Anyone fitted 700c wheels on a MTB frame?

cchris2lou":15pqam3o said:
the axle is only 5mm shorter , so will be ok .

should be fine on a steel frame (or tI?) but i'd eb a bit dubious about doing it on a nice Alu one. If it's a cup and cone hub you can re space it (with a new axle if needed) easily enough, or if you want to get a spare apir of wheels built then just use a 135 hub.

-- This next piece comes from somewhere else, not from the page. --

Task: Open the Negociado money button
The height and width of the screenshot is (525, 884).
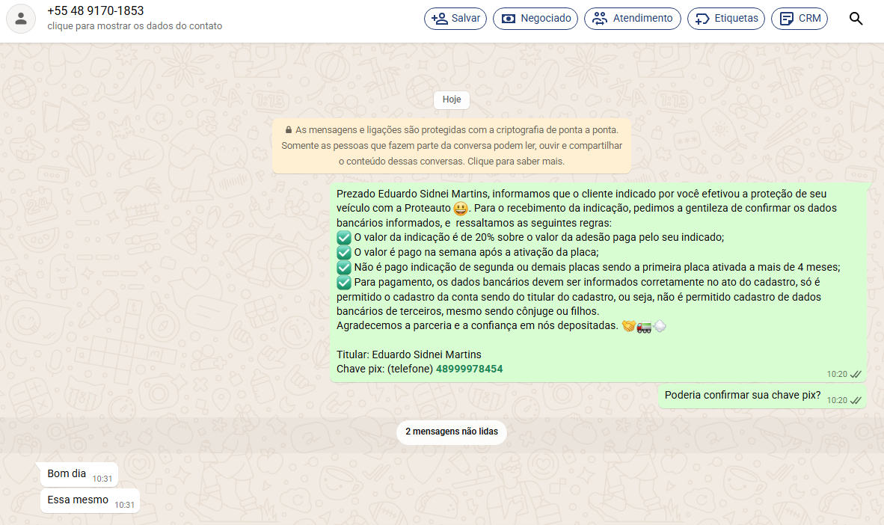Action: [x=535, y=19]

|Squeezing the frame in puts undue pressure on your skewer too, which may shorten it's lifespan

Si F
 
with the bashing a MTB frame take , I cant see it making a big difference . but as you say , if cups can be replaced it is a better option .
 
On one had a scandal that came with 2 sets of wheels. Lock out the fork and fit the 700c's for a through the week commuter. Then unlock fork, stick in the knobblies and yeehaa. Think it used the same disc hubs but built with different rims. Came in under a grand for the BTW scheme too.
 
Here is a nice write up on a bike that goes both ways:
http://forums.mtbr.com/showthread.php?t=238365

Years ago, Grant Peterson suggested the 1988 or 1989 Bridgestone MB-1 was designed to accept 700c wheels and the fork and rear brake bridge were drilled to fit road calipers. I fitted my road wheels onto my MB-1, along with the rear brake caliper and it looked like it would work well. However, I never completed the build.